Inevitably in this fractured era, the judgment was not unanimous; the outcome was 5:4. The majority therefore prevailed by a knife-edge. As Max Harris has already pointed out, the focus of the dissents was not the denigration of same-sex couples, but on the appropriate role of the Supreme Court in American democracy. The backlash that can be generated by controversial judgments of the Supreme Court is a well-studied phenomenon. Chief Justice Earl Warren’s heroic and ultimately successful attempt to gain unanimity in Brown v Board of Education is well-documented. The fact the judgment in Obergefell v Hodges was decided by one justice’s vote could undermine the judgment’s authority. Some prominent conservatives have already called for a constitutional amendment to overturn the judgment. More radically, the judgment has led presidential candidate Ted Cruz to argue for the enactment of a constitutional amendment to end life tenure for Supreme Court Justices.

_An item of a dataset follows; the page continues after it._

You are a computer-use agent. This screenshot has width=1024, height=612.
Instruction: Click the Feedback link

Others will be happy to play the long game and hope that the composition of the court will change enough such that the court may overturn itself in future.

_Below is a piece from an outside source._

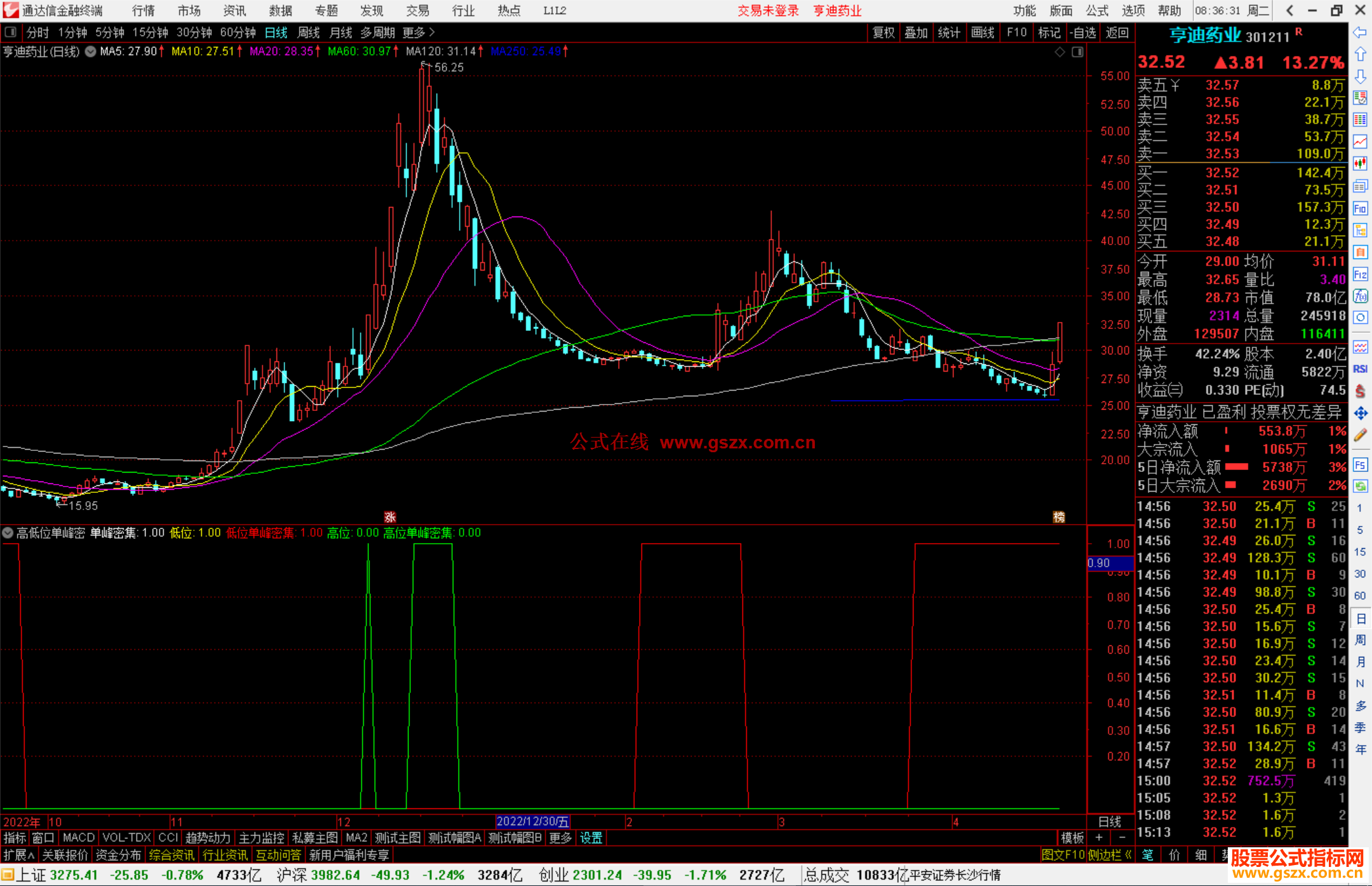Click the blue left-arrow back icon in sidebar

LGBT rights advocates have had phenomenal success in the courts. Efforts to achieve same-sex marriage by appealing to legislators have been less fruitful. This makes the prospect of backlash especially concerning, as the next front in the struggle for LGBT equality must take place in the legislatures of the states and/or in Congress. There is no overarching protection from discrimination against LGBT people in the United States. There is a patchwork of protection provided by some states but not others, and also a number of executive orders that offer protection at the federal level in various contexts. This protection, however, is far from comprehensive and to a large extent depends upon the state in which an individual happens to live. It is for this reason that Obergefell v Hodges, whilst undoubtedly historic, is not the end. To illustrate, it is now unconstitutional for the state of Georgia to withhold the right to marry from two people of the same sex. Once they marry, however, it would be perfectly lawful for the couple’s respective employers to fire them because they are in a same-sex marriage. This is because Georgia is one of the 29 states that do not explicitly prohibit discrimination based upon sexual orientation. Such a situation is intolerable and must be addressed. The Employment Non-Discrimination Act (ENDA) is legislation proposed in Congress that would prohibit discrimination in hiring and employment on the basis of sexual orientation and gender identity. ENDA has been introduced in every Congress since 1994 (except the 109th and the current one), but has never been enacted. One of the main reasons for the Act’s failure to pass is the issue of whether religious organizations ought to be exempt from its provisions. This issue was alluded to by Justice Kennedy in Obergefell, as he emphasised that religious organisations would be exempt from carrying out same-sex marriages by the First Amendment. Whether this would enable ‘closely held’ corporations, such as Hobby Lobby, to opt out of the ENDA’s provisions is what led to the most recent failure to enact it.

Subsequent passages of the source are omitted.